Cette image naît d’une chevelure gravée dans le plexiglass. Les sillons, tracés avec précision, laissent passer la lumière et captent le ciel. La matière transparente devient surface d’inscription et de diffusion. Suspendue devant le bleu de Provence, la figure s’élève et se dissout dans les nuages. La chevelure est réseau. Elle n’est plus attribut, elle est système. Chaque filament évoque une connexion, une notification, un flux continu. Rien n’est stable. Les lignes se frôlent, se croisent, se dispersent. Elles semblent animées d’un mouvement brownien, agitation microscopique, imprévisible, permanente. Une vibration sans centre, sans repos. La mariée n’a pas de visage. Elle n’a pas de corps. Elle est pure propagation. Dissoute dans le cloud, elle devient donnée flottante, identité fragmentée, présence sans incarnation. Le ciel n’est plus paysage, il est infrastructure invisible. Les nuages ne sont plus météorologiques, ils sont stockage, circulation, mémoire externalisée. Le plexiglass agit comme interface. Il sépare et relie. Il laisse voir et filtre. L’image dépend de la lumière réelle, du déplacement du regardeur, des variations du ciel. Rien n’est fixe. L’œuvre vit par interférence avec l’environnement, comme un flux numérique dépend de ses serveurs, de ses algorithmes, de ses réseaux. Bride in the clouds met en tension deux régimes. La pureté supposée de la mariée, symbole de promesse, et l’instabilité incessante des flux sociaux. Sous l’apparente légèreté du ciel provençal, l’agitation ne cesse jamais. Une beauté diffuse, presque éthérée, masque une turbulence continue. Cette image interroge l’automatisation silencieuse de nos existences et la dilution des corps dans des architectures invisibles. Ici, la mariée ne s’unit pas à un autre, elle s’unit au réseau. Elle épouse le mouvement perpétuel.

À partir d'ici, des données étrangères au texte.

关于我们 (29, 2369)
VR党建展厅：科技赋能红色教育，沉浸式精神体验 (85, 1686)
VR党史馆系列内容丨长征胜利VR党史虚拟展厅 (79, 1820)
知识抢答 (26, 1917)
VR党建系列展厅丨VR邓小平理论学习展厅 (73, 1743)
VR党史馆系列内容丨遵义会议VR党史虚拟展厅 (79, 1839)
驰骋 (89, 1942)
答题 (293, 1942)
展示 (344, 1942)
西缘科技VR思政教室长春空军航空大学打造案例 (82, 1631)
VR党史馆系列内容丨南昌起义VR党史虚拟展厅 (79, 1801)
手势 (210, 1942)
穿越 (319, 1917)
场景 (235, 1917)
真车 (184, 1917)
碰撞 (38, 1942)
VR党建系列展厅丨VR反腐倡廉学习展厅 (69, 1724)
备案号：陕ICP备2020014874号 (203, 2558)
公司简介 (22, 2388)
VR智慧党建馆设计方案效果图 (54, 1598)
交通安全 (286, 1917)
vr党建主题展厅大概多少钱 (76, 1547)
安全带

Cette image montre une cellule observée au microscope, un monde circulaire, vibrant, où chaque bulle colorée semble incarner une forme de joie primitive, une énergie douce, une promesse de vie, les ballons d’une fête. Les teintes éclatantes diffusent en dégradés fluides, comme si la matière elle-même respirait, comme si chaque sphère contenait un fragment d’élan vital. L’ensemble paraît léger, presque enfantin, et pourtant deux masses noires troublent cette harmonie. Elles ne vibrent pas, ne rayonnent pas, elles absorbent. Ces formes opaques sont des fragments de microplastiques, intrus silencieux ayant réussi à pénétrer l’espace cellulaire, à s’infiltrer au cœur même du vivant. Leur présence rompt l’équilibre chromatique, introduit une gravité étrangère, une densité sans vie au milieu de la transparence organique. De plus en plus d’études établissent des liens entre notre ingestion quotidienne de microplastiques et l’émergence de troubles, d’inflammations, de pathologies diffuses encore mal comprises. Ici, la cellule devient territoire contaminé, la couleur se confronte à l’ombre, et la joie microscopique se voit traversée par une matière issue de notre propre production. Cette image oppose la fragilité du vivant à la persistance artificielle du plastique, elle montre comment l’invisible industriel s’invite dans l’intime biologique, comment l’éclat de la vie cohabite désormais avec une présence qui ne se dégrade pas et qui s’accumule.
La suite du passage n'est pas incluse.